José Mariano Gago desempenhou um papel decisivo neste processo de transformação profunda e complexa. Excluímos, evidentemente, o folclore das "praxes" estudantis que subsiste, mas a verdade é que as universidades portuguesas estão, hoje, irreconhecíveis. Apesar das malfeitorias dos últimos quatro anos - que, se não forem travadas em breve, são capazes de deitar por terra tudo o que foi pacientemente construído - estamos perante um sucesso extraordinário, conseguido paulatinamente, sem excessiva contestação ou conflitualidade corporativa. Um êxito patente na atividade dos centros de investigação - quer nas ciências quer nas humanidades - no empenhamento dos professores em grupos de pesquisa e na cooperação interdisciplinar, na iniciativa e no dinamismo na elaboração e promoção de projetos e no envolvimento em parcerias internacionais, mas também no modelo mais aberto de governança institucional, na atenção concedida à conjuntura, aos agentes externos e às solicitações da sociedade envolvente, que vieram alterar substancialmente as nossas tradições académicas e derrubar velhos atavismos.
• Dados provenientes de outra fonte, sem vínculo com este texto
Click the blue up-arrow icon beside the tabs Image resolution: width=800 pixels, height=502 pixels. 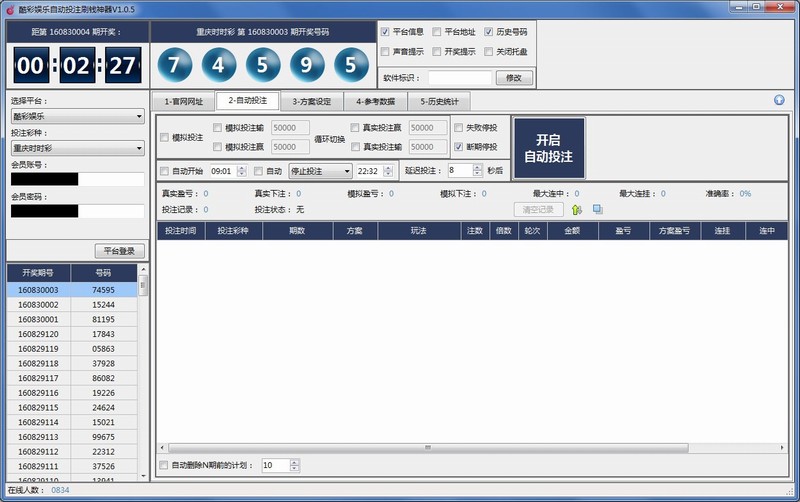pyautogui.click(x=779, y=100)
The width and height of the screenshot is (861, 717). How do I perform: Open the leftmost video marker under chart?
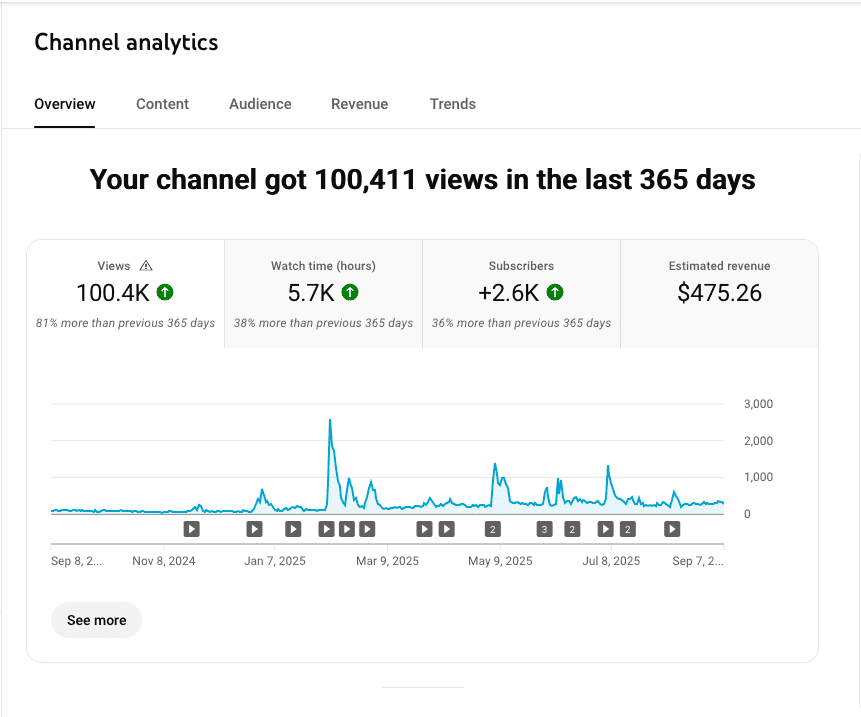pyautogui.click(x=192, y=529)
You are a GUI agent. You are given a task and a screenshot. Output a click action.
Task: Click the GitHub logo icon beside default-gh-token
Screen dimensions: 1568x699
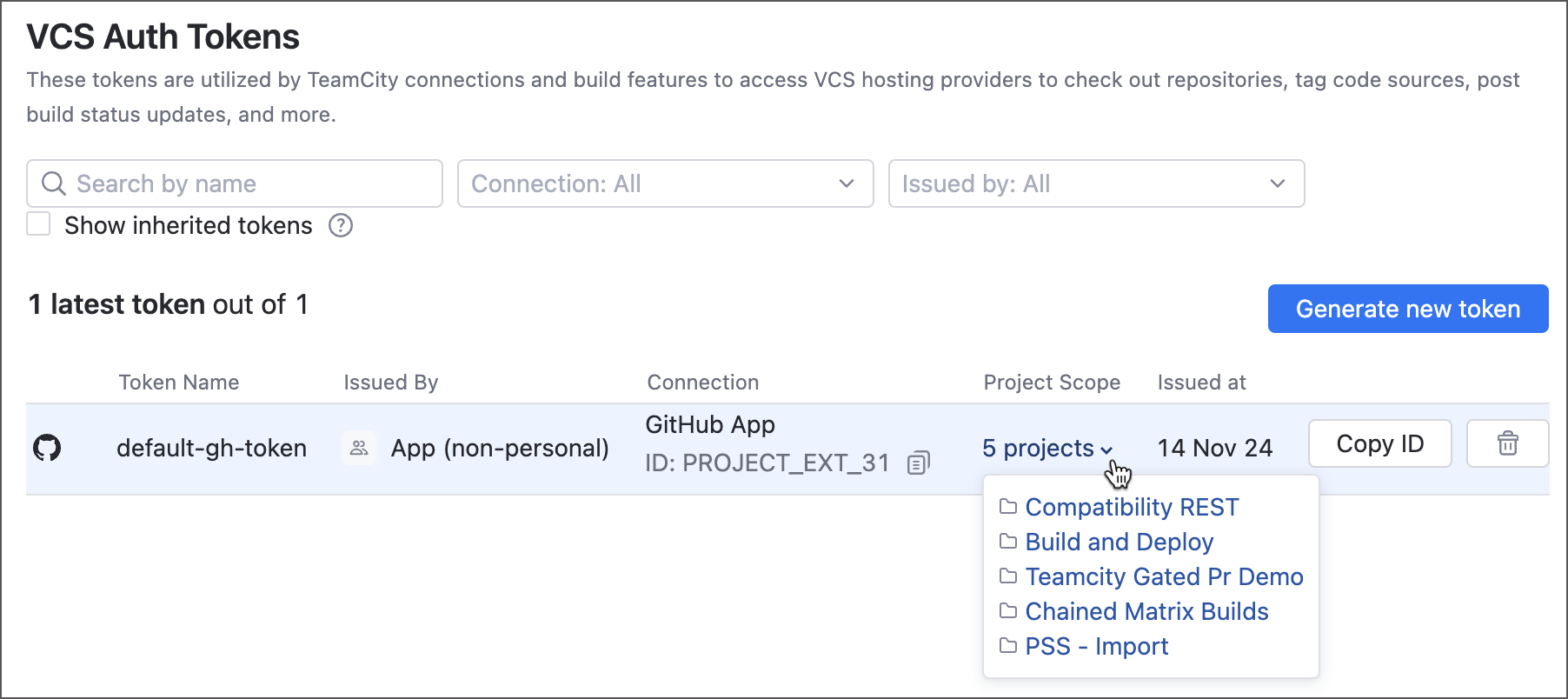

A obra reformadora de Mariano Gago cumpriu-se com irredutível tenacidade ao longo de quatro mandatos não consecutivos, dois deles incompletos, em governos da responsabilidade de diferentes primeiros-ministros e apenas uma vez com maioria absoluta. Mariano Gago tinha um desígnio político ambicioso e uma perceção realista das condições indispensáveis para o concretizar. Era um homem coerente e de vastos horizontes que pôde contar com a solidariedade dos governos que integrou e que soube conquistar um largo consenso na sociedade portuguesa, transversal ao espetro partidário, que perpetua a sua obra para além da sua própria vida.
Entretanto, a economia e as finanças tornaram-se o tema dominante na Comunicação Social, invadiram o espaço público e instalaram as vicissitudes da luta pela sobrevivência quotidiana, no lugar da solidariedade, da esperança e dos grandes desígnios coletivos. Às tragédias que assolam os nossos vizinhos - na Ucrânia, na Síria, na Palestina, na Líbia, no Mediterrâneo - responde-se com o reforço das medidas de "defesa e segurança". Dentro de portas, enquanto alguns seguem com indiferença o combate épico dos gregos para se libertarem da penúria drástica que lhes foi imposta ao longo dos últimos cinco anos, outros limitam-se a aguardar cinicamente pela sua rendição ou o abandono "espontâneo" da união monetária. Aqui, para glória do equilíbrio orçamental, sacrificam-se as vidas dos pacientes que não conseguem ser atendidos nos serviços de urgência dos hospitais públicos.
Investido de uma normatividade totalitária, o discurso "económico" apoderou--se da ação política e prepara-nos para novas deceções. É uma armadilha perigosa. É por isso de saudar que António Costa tenha vindo ao Porto, no último fim de semana, para falar das políticas de educação, da "sociedade do conhecimento" e da paixão republicana pela "escola pública". Se as preocupações humanas se reduzissem à "escassez dos recursos" - matéria eminentemente económica - nunca teríamos chegado a sair da idade da pedra. Bem pelo contrário, a política é uma arte que se ocupa de múltiplas dimensões da vida das pessoas, das suas necessidades e aspirações, do seu destino comum, da gestão do presente e da construção do futuro.